Ontario’s Occupational Health and Safety Act (“OHSA”) requires employers to take all reasonable precautions to ensure the health and safety of its workers. Before moving everyone back into the office, it is prudent to identify and assess risks for COVID19 specific to your company and devise a plan for minimizing those risks. Evaluate which elements of your business require frequent contact between people, what the movement patterns are, and which rooms as well as objects are shared.
This is the time to revisit and adjust organizational policies to include items such as hygiene, work from home guidelines, or reporting of personal travel and illness. As an employer it is also your responsibility to ensure that the office is equipped with enough hand soap and sanitizer, that surfaces are disinfected regularly, and to take immediate and appropriate steps in isolating anyone who presents symptoms of an infectious nature.
Whether yours is an open-concept office or a traditional closed floor plan, consider and understand how the space was being used prior to COVID19. Were people apt to gathering in one particular area? What are the high traffic spots and how closely are employees sitting to one another? Depending on the size of your workforce and office density, explore opportunities for reseating your team to every other desk in any open areas, to leave more distance in between. If that is not possible, partitions or privacy screens are a good solution.
Minimize use of shared objects such as printers or copiers by shifting to a paperless environment. Limit the number of persons in smaller, more contained spaces, such as the kitchen, bathroom, or the boardroom. If you can open windows to let in some fresh air regularly, do so. Place markers on the floor to direct traffic. These are just some ways in which you can make low-cost adaptations to the workplace so returning employees will feel safer.
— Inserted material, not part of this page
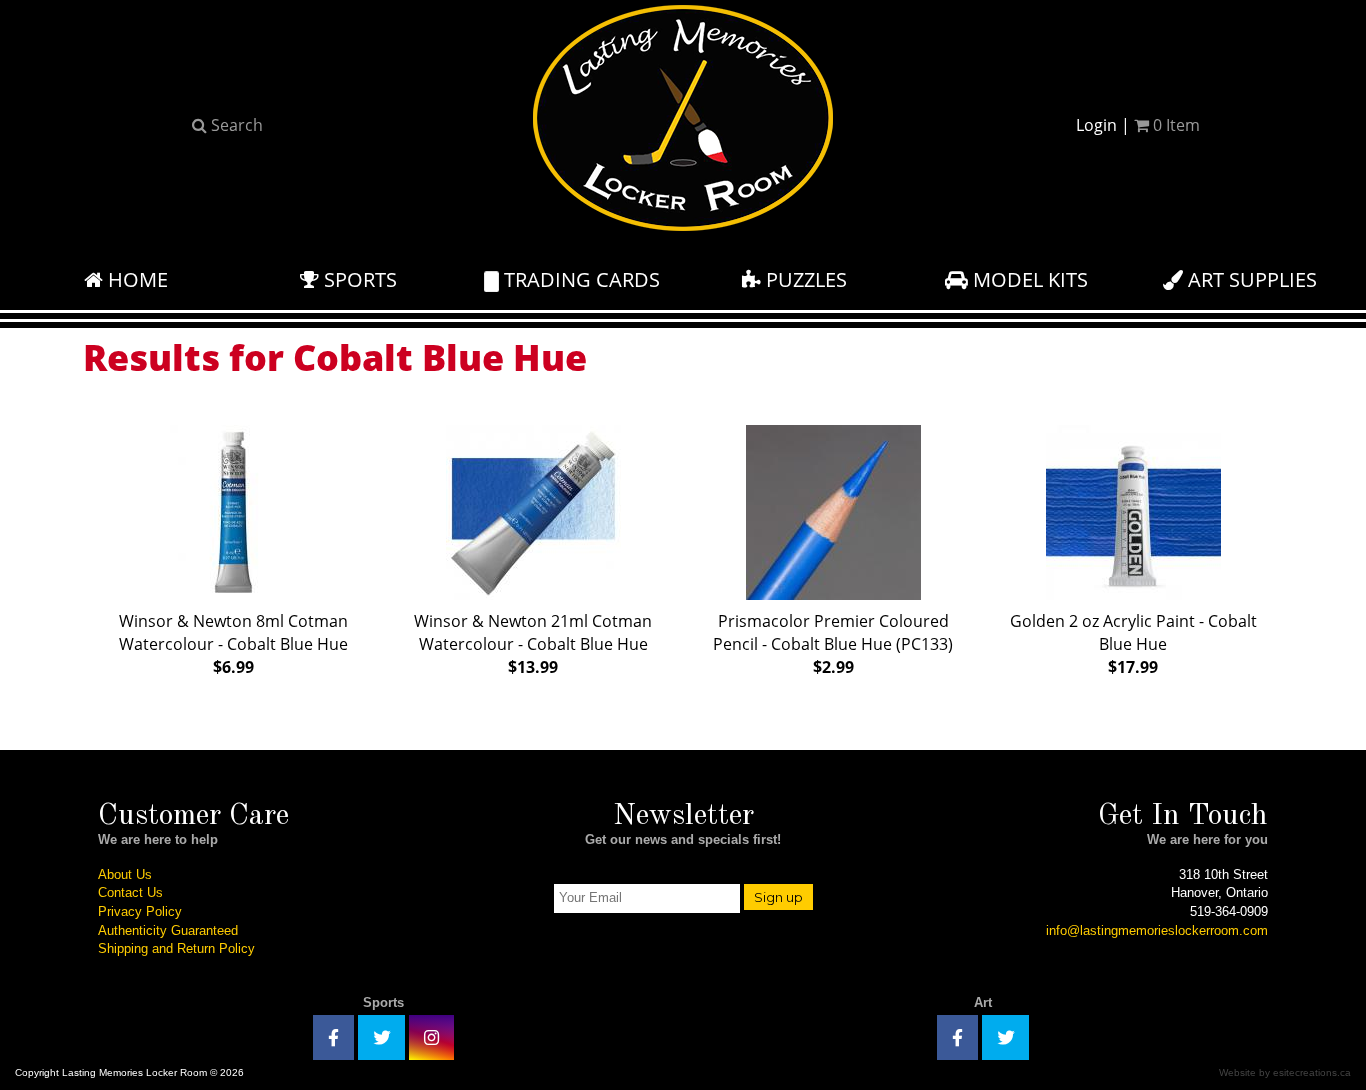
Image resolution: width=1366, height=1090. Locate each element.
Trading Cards (579, 279)
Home (135, 279)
The Government of Canada recommends that “outside of the health care context, PPE should only be used on the advice of an organization’s occupational health and safety department, based on a risk assessment that considers both the risk associated with a specific task/activity as well as the characteristics of the source of the infection (e.g. a sick person or a contaminated environment).” Some organizations are requiring employees to wear masks and gloves. Others have initiated employee questionnaires to assess for illness. Lean on your health and safety committee to determine what is most appropriate for your company and be sure to consider employee privacy as well as discrimination issues, particularly when implementing any COVID-19 screening practices.
If you don’t have to rush moving everyone back into the office, pacing the return is a smart approach. Start with essential staff who cannot work well remotely and then add a second wave of employees. At first you can also introduce shifts or staggered work times to ensure there are less people in the office at a given time. You have likely invested in technologies and other setups for remote work so continue to make use of this arrangement, encouraging staff to work from home as much as possible.
A lot of anxiety around returning to the office can be dispelled through regular communication with your team. Inform them about the steps you are taking to minimize risk and encourage a culture of feedback. Provide information and updates from government and public health groups. Post instructions for proper hygiene and cleaning of surfaces. Educate your employees about the effectiveness of social distancing and encourage leaders to model distancing behaviours such as stopping handshakes, keeping a gap of at least two meters from each other, and staying home when feeling ill.
As swiftly as we had to acclimatize to remote work, just as quickly we will now have to readjust to a new way of working. There isn’t a one-size-fits-all approach to this. Once again each company will have to find the right balance of business continuity and employee safety measures, and likely keep adapting them in the months to come. The way we interact with one another, from business meetings to team brainstorming sessions, is going to be different, at least for the foreseeable future. Companies that embrace the changes will be that much more resilient.